Lightning is different for those above in that it was designed first and foremost for enterprise applications. Lighting has a rich, elegant event driven architecture that appeals to JavaScript developers and all of the power of the Force.com platform. Unlike other component frameworks where you typically have to roll your own backend functionality, authentication and connectivity, with Lightning you simply expose server-side Apex functionality with a single annotation and then instruct the component to utilize it. That’s it! Now you have access to workflow, data validation, queues, bulk processing, reporting, dashboards and much, much more.

Lighting components encapsulate functionality, markup and CSS into reusable, functional units that can be assembled into larger components or complete applications. Plus, with a simple appHostable tag you can expose your component in Salesforce1 and instantly become a mobile application!

The power of the component framework is in its ease of customization. Developers can combine multiple components into larger ones or even applications and build upon one another with Java-like inheritance. Simply include the extends tag and your component has all of the functionality of its super component.

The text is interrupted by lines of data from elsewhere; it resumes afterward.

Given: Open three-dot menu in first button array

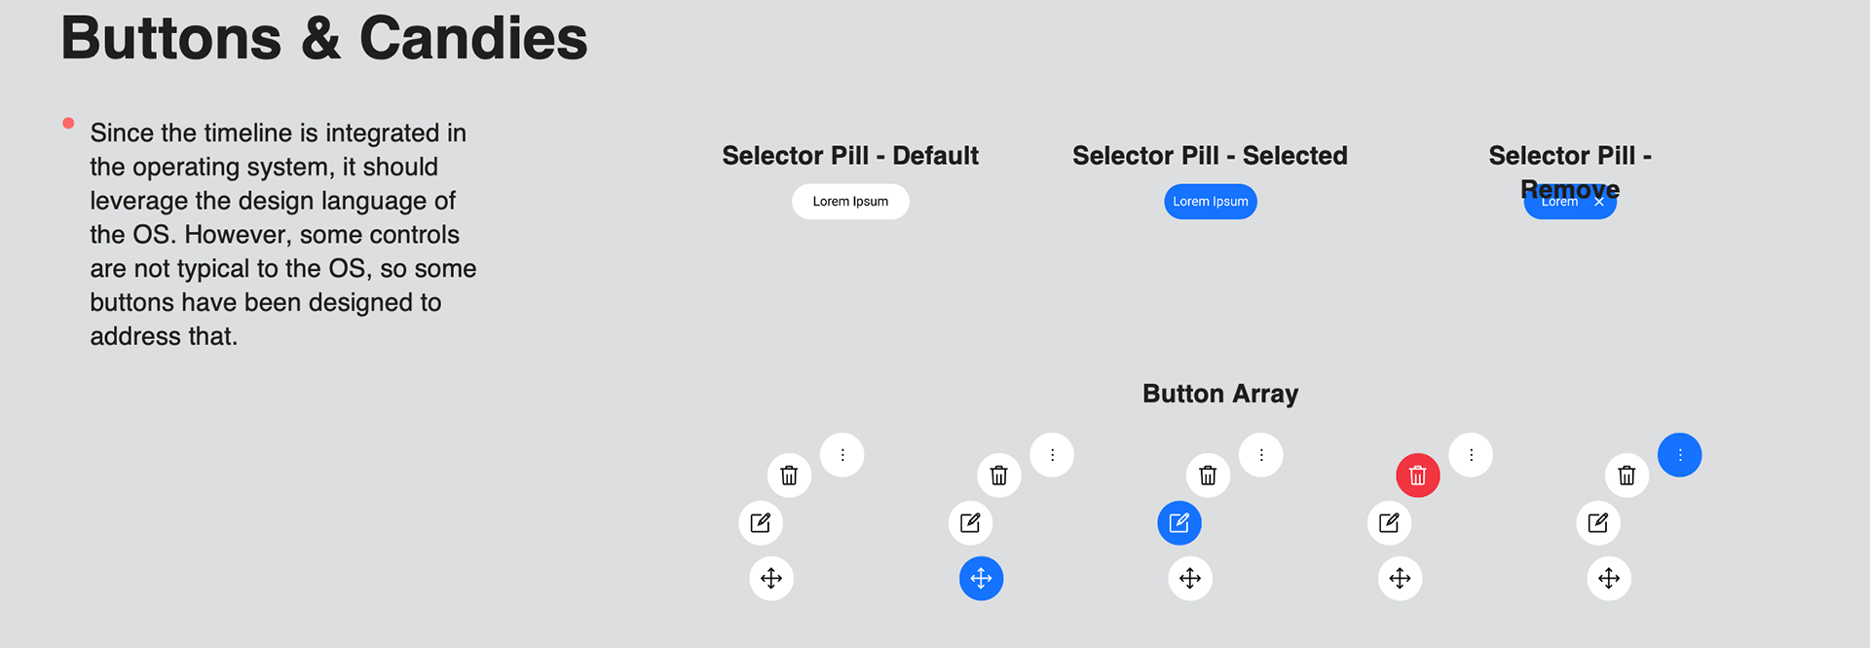Looking at the screenshot, I should pyautogui.click(x=842, y=455).
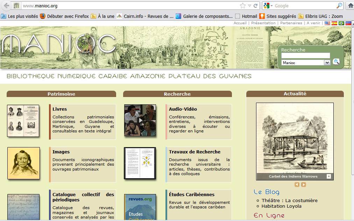Open the Hotmail bookmark
This screenshot has height=221, width=354.
[x=249, y=16]
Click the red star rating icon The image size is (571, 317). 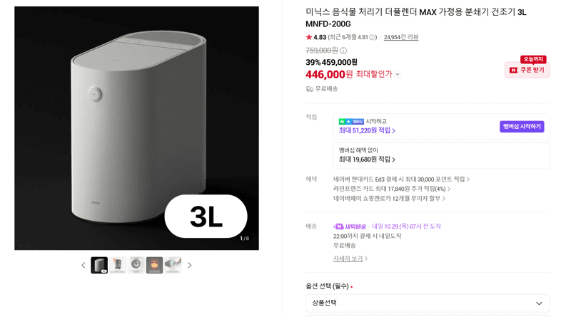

In addition to creating entirely new applications, with the Lightning Extensions Pilot, you can write components that override standard Salesforce functionality. Soon you’ll no longer have to create a custom Visualforce Page simply to make a single field on the page layout act differently. Lightning Components will allow you to define your own functionality for parts of the standard Salesforce interface.

However, Salesforce isn’t resting on its laurels with Lightning. Currently in Pilot, the Lightning App Builder allows non-developers to drag and drop Lightning Components to assemble enterprise application. This enables both coders and non-coders to become enterprise application developers.

Processing close to 3 Billion transactions a day, Salesforce knows how to build enterprise applications. The Lightning Component framework is enterprise application development.